En Acapulco, del ‘Camarena’ al autohotel

Luego de que el gobierno municipal prohibió pernoctar en playas, turistas durmieron en cajuelas y asientos de coches.

Guerrero

Ante la medida del gobierno municipal de evitar el famoso hotel Camarena en la bahía de Acapulco, los vacacionistas se las arreglaron para improvisar el autohotel sobre la costera Miguel Alemán.

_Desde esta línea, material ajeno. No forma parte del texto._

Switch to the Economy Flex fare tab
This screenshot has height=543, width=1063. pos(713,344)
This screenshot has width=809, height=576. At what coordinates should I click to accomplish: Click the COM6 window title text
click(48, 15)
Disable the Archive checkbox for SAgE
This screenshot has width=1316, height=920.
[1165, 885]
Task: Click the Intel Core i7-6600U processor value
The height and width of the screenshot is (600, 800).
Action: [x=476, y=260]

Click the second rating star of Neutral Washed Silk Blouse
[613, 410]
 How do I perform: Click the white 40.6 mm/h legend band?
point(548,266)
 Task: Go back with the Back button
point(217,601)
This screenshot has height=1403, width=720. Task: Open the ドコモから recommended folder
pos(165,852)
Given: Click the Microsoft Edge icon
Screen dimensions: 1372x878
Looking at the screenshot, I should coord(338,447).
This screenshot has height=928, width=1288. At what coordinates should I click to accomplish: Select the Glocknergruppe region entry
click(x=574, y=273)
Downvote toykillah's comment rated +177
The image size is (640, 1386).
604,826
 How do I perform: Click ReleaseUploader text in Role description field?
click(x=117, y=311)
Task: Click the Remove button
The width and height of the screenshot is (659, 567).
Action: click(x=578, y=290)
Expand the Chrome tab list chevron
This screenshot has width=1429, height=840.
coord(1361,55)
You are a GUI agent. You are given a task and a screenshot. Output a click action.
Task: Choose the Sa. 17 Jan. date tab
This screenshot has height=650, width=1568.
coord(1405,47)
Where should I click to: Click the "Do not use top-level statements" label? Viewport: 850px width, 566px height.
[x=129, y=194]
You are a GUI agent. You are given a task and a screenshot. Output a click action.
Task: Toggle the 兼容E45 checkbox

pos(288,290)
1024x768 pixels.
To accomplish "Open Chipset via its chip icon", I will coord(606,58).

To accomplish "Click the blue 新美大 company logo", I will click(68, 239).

Desde el inicio de la Semana Santa, personal de la Policía Turística invitó a los turistas que arribaron al puerto con casas de campaña para pernoctar en la playa, a que lo hicieran en la Unidad Deportiva de Acapulco, donde había todos los servicios, pero pocos hicieron caso y se quedaron en sus autos o en la playa.

Así, los vacacionistas que llegaron este fin de semana y que no alquilaron habitaciones en las zonas Diamante, Dorada o Náutica del puerto decidieron acondicionar su vehículo para hacerlo hotel.

Hubo quienes durmieron en la cajuela o en los sillones de los vehículos y se cubrieron con cobijas o toallas, para evitar los rayos del sol y la mirada de curiosos.

Otras familias que arribaron en autobús de plano sacaron sus cobijas y pernoctaron sobre la arena y muy cerca del mar en las playas Hornos, Tamarindo y Papagayo, sin que la autoridad se los impidiera.

Eso sí, muy temprano los turistas se levantaron con todas sus pertenencias y se dirigieron al autobús en el que llegaron.

Algunos ya hasta se habían bañado y se preparaban para desayunar y comprar más alimentos en los centros comerciales.

Durante un recorrido hecho por MILENIO, cerca de las siete de la mañana, se comprobó que los turistas durmieron tanto en cajuelas y asientos de vehículos medianos como adentro de camionetas.

A lo largo de la costera, en el tramo de Playa Hornos hasta adelante del Asta Bandera, se podía observar camionetas y automóviles con sus propietarios dormidos.

Otros más seguían con los festejos de la Semana Santa acompañados de bebidas alcohólicas y botanas.

Las ropas mojadas por las aguas de la bahía de Santa Lucía se quedaron colgadas tanto en las ventanas como en los toldos de los vehículos, para ser usadas de nuevo ayer por la mañana para regresar a sus destinos.

Los rayos del sol fueron otro motivo para que los visitantes se levantaran a disfrutar otra vez de las cálidas aguas del puerto de Acapulco.

De inmediato la vendimia se instaló en las aceras para ofrecer productos como café y pan de San Marcos, quesadillas, agua de sabores y las socorridas cervezas para la resaca.

De esa manera terminó la Semana Santa y con ella la partida de los huéspedes de los autohoteles que se observaron por toda la zona turística de Acapulco y que seguramente regresarán, pues ocuparon un lugar de privilegio sin mayor costo y con mucha seguridad.